Shall heap up to themselves teachers. It is proper to observe the expression heap up, by which he means that the madness of men will be so great that they will not be satisfied with a few deceivers but will desire to have a vast multitude. For, as there is an insatiable longing for those things which are unprofitable and destructive, so the world seeks, on all sides and without end, all the methods that it can contrive and imagine for destroying itself.

The devil always has at hand a sufficiently large number of such teachers as the world desires to have. There has always been a plentiful harvest of wicked men, as there is in the present day; and therefore, Satan never has any lack of ministers to deceive men, just as he never has any lack of the means of deceiving.

Indeed, this monstrous depravity, which almost constantly prevails among men, means they deserve for God and His healthful doctrine to be either rejected or despised by them, and for them to more gladly embrace falsehood. Accordingly, the fact that false teachers frequently abound, and that they sometimes multiply like a nest of hornets, should be ascribed by us to the righteous vengeance of God.

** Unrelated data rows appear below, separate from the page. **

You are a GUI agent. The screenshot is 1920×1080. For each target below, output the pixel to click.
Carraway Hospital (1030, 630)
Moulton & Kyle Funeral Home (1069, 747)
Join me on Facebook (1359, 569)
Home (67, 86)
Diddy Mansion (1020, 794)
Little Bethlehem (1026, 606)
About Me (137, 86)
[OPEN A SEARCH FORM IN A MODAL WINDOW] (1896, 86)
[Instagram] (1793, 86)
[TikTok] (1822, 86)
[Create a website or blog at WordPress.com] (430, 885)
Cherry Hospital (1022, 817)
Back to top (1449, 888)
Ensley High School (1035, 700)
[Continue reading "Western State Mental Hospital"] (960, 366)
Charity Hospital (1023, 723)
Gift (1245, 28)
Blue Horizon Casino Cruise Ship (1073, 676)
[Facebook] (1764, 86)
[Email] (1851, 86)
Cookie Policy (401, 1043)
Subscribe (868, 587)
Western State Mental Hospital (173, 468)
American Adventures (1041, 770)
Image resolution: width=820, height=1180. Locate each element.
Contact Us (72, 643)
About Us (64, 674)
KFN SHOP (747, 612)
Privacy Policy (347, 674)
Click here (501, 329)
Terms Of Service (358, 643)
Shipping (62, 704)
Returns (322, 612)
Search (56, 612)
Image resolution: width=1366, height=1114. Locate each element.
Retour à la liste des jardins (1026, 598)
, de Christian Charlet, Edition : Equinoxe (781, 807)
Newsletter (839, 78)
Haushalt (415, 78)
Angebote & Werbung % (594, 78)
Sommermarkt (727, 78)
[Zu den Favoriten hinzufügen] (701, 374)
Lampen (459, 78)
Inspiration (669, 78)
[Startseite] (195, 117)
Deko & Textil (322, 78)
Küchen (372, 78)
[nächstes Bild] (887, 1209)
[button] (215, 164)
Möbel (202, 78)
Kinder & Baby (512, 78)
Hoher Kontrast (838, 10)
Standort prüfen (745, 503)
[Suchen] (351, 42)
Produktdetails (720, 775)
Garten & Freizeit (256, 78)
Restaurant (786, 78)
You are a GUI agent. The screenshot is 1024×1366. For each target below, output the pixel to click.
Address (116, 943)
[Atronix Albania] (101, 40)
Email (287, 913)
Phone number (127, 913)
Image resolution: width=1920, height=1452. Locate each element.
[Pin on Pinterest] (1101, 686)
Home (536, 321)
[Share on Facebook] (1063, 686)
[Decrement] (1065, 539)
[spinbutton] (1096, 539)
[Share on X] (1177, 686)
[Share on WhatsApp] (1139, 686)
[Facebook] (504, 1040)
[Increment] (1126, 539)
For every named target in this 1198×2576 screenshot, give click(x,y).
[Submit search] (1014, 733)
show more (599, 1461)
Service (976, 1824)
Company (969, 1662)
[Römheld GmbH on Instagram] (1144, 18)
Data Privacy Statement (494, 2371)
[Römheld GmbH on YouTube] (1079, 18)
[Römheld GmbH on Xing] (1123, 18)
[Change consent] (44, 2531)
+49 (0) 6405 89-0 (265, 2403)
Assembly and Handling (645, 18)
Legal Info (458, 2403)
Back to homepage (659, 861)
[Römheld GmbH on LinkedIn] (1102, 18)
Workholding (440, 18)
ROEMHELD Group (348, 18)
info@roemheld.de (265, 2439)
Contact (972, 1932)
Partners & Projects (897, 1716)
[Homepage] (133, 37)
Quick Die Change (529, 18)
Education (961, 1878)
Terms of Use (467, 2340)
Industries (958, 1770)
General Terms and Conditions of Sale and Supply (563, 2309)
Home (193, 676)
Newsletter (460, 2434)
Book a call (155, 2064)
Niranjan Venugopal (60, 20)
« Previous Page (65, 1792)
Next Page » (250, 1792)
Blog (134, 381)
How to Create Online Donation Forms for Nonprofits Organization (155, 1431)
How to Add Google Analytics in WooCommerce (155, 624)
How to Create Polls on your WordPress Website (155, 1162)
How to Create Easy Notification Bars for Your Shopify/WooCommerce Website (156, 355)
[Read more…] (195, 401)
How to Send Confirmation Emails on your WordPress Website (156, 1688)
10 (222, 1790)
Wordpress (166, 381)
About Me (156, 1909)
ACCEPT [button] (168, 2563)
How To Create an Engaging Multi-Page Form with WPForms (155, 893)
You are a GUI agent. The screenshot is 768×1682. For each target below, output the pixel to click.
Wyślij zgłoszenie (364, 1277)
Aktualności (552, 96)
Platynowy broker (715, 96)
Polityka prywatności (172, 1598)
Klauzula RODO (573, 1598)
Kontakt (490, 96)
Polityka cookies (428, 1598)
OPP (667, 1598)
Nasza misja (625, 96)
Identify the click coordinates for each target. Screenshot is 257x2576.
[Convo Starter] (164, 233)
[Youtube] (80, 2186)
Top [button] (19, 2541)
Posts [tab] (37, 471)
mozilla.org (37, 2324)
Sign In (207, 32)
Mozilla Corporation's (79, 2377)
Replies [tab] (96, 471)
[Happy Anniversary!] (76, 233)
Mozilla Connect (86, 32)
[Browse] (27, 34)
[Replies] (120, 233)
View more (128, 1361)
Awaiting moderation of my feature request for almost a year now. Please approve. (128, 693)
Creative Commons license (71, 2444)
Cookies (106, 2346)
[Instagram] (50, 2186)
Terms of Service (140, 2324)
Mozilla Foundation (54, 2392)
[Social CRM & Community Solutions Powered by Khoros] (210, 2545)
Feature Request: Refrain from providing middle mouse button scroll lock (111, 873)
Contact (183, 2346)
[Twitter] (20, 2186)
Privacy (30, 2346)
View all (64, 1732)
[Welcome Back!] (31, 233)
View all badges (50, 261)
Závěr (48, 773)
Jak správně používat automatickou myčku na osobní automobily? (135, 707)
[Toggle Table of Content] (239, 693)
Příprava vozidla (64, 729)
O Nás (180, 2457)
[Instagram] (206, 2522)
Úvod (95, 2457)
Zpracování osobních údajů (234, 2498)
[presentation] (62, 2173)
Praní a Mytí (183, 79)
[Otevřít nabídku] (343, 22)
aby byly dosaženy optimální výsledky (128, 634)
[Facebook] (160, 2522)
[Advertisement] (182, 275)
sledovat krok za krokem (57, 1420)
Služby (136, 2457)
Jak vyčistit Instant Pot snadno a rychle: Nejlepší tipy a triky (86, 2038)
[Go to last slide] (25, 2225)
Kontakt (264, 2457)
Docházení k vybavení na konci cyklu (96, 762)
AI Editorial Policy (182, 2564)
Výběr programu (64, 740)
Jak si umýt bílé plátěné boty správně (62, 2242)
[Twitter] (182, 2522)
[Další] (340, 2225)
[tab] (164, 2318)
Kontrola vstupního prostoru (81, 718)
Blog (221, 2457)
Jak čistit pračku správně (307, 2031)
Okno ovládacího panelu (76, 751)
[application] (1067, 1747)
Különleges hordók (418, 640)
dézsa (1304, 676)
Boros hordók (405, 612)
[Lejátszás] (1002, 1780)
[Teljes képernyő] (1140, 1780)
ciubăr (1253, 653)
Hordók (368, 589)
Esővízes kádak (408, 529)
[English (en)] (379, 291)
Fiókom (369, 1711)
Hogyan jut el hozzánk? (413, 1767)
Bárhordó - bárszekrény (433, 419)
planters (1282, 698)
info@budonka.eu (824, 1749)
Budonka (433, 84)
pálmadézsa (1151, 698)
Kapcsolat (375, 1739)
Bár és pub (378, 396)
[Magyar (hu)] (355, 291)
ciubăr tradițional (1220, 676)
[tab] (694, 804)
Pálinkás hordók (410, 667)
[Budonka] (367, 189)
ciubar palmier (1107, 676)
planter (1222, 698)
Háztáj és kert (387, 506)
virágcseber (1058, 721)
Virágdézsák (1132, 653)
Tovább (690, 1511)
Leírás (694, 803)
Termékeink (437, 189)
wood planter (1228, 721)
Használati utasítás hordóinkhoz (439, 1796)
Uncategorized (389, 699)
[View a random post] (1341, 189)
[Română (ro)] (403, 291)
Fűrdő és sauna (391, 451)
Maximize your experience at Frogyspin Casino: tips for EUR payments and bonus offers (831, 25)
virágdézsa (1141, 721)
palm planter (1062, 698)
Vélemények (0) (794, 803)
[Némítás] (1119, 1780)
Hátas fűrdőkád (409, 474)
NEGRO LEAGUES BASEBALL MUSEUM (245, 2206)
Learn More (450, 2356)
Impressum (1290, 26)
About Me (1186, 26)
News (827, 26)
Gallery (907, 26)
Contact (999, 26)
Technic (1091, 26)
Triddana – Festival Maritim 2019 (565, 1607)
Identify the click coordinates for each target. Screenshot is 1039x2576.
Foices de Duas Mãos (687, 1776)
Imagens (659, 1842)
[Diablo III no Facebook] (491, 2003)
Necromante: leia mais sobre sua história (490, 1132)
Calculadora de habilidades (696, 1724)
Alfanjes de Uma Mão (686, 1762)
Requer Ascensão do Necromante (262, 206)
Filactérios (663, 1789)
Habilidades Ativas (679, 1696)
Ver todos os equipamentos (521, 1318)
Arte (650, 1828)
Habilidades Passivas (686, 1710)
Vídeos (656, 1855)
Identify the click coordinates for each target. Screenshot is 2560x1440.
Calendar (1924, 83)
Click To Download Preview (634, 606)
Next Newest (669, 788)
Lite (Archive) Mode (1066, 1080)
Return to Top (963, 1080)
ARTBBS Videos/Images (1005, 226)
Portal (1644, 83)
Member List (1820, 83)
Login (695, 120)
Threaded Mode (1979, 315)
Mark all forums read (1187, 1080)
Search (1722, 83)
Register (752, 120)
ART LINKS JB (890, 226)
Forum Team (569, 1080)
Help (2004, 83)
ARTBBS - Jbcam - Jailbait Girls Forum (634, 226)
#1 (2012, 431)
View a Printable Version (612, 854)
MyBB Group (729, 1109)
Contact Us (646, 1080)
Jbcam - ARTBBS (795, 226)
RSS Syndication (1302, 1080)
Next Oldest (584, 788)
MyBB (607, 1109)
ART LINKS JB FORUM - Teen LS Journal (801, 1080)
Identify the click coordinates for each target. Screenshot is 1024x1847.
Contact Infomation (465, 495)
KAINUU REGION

We deserve to be covered and choked by that kind of filth, since the truth of God finds no place in us, or, if it has found entrance, is immediately driven from its possession. And since we are so addicted to fabulous notions, we never think that we have too great a multitude of deceivers. Thus, what an utter abomination of Monks there is in Popery! If one godly pastor were to be supported, instead of ten Monks and as many priests, we would immediately hear nothing else than complaints about the great expense.

The disposition of the world is therefore such that, by “heaping up” with insatiable desire innumerable deceivers, it desires to banish all that belongs to God. Nor is there any other cause of so many errors than that men, of their own accord, choose to be deceived rather than to be properly instructed.

That is the reason why Paul adds the expression itching ears. When he wishes to assign a cause for so great an evil, he makes use of an elegant metaphor. By this, he means that the world will have ears so refined and so excessively desirous of novelty that it will collect for itself various instructors and will be incessantly carried away by new inventions. The only remedy for this vice is for believers to be instructed to adhere closely to the pure doctrine of the gospel.